Piknik to dziesiątki tysięcy odwiedzających, tysiące eksperymentów i doświadczeń, przygotowanych i prowadzonych przez setki naukowców i instytucji badawczych.
W jubileuszowym roku na miłośników nauki czekało ponad 900 pokazów i 212 stoisk przygotowanych przez instytucje z Polski i zagranicy. Była okazja do rozmowy z naukowcami, studentami i popularyzatorami nauki z różnych zakątków kraju i świata. Do tego liczne konkursy i zabawy związane z naukami ścisłymi oraz ze zdrowiem.
„…Nauka potrzebuje społecznej akceptacji i zrozumienia. Taka popularyzacja jak Piknik uświadamia nam wszystkim, że zadawanie prostych, naukowych pytań, a potem udzielanie na nie skomplikowanych odpowiedzi to dźwignia rozwoju cywilizacyjnego i gospodarczego, ale także klucz do zagadki, jaką jest człowiek” - powiedział minister nauki i szkolnictwa wyższego Jarosław Gowin, który wziął udział w otwarciu imprezy.
Nasze Gimnazjum reprezentowały na tej międzynarodowej imprezie aż dwie drużyny (na pięć reprezentujących krajowe KMO). Klub TP reprezentowali: Iza Dziedzic, Antoni i Tomasz Misztal oraz Dawid Bogon, a KMO Szperacze: Ola Rembacz, Julia Martyna, Weronika Pomietło i Iza Pasiniewicz.

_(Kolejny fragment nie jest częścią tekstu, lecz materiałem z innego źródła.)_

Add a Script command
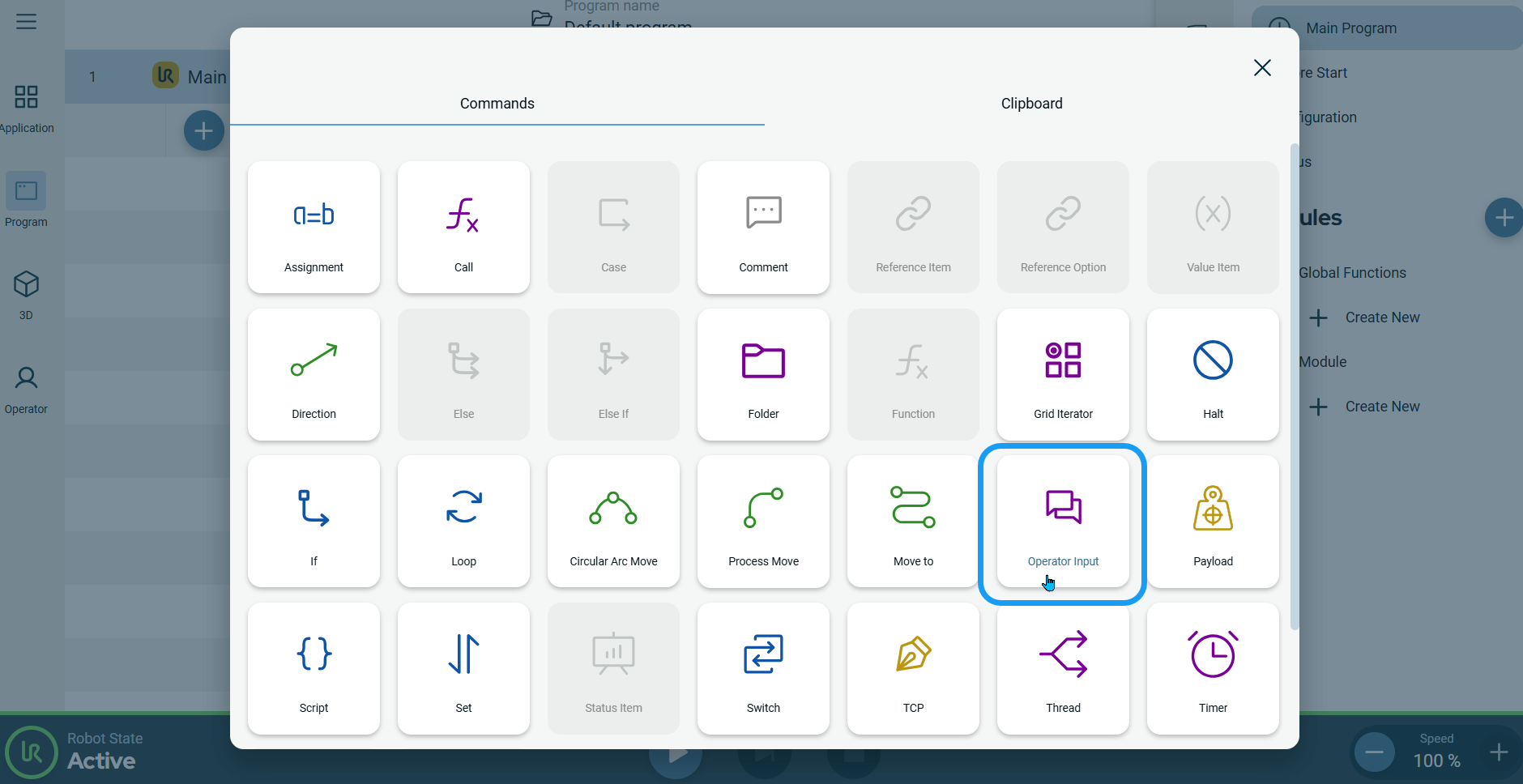Image resolution: width=1523 pixels, height=784 pixels. coord(314,668)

Klubowicze zachęcali uczestników Pikniku do badania zawartości witaminy C w produktach spożywczych, zgłębienia tajemnicy pulsu i ciśnienia krwi, wytrącenia i zobaczenia swojego DNA, sprawdzenia jak pracuje mózg człowieka oraz sprawdzenia, co zdrowiu szkodzi. Wszystkie klubowe drużyny wzięły także udział w badaniu doznań smakowych osób odwiedzających Piknik Naukowy za pomocą pasków nasączonych fenylotiokarbamidem. Zdolność jego odczuwania zależy od jednego genu, który znajduje się na 7 chromosomie i jest utrzymywany w genotypie człowieka od tysięcy lat, uzdalniając język do unikania gorzkich toksyn roślinnych. Było to badanie wyjątkowe, bo… nigdy dotąd nikt go nie robił. Analiza zebranych danych jest w toku.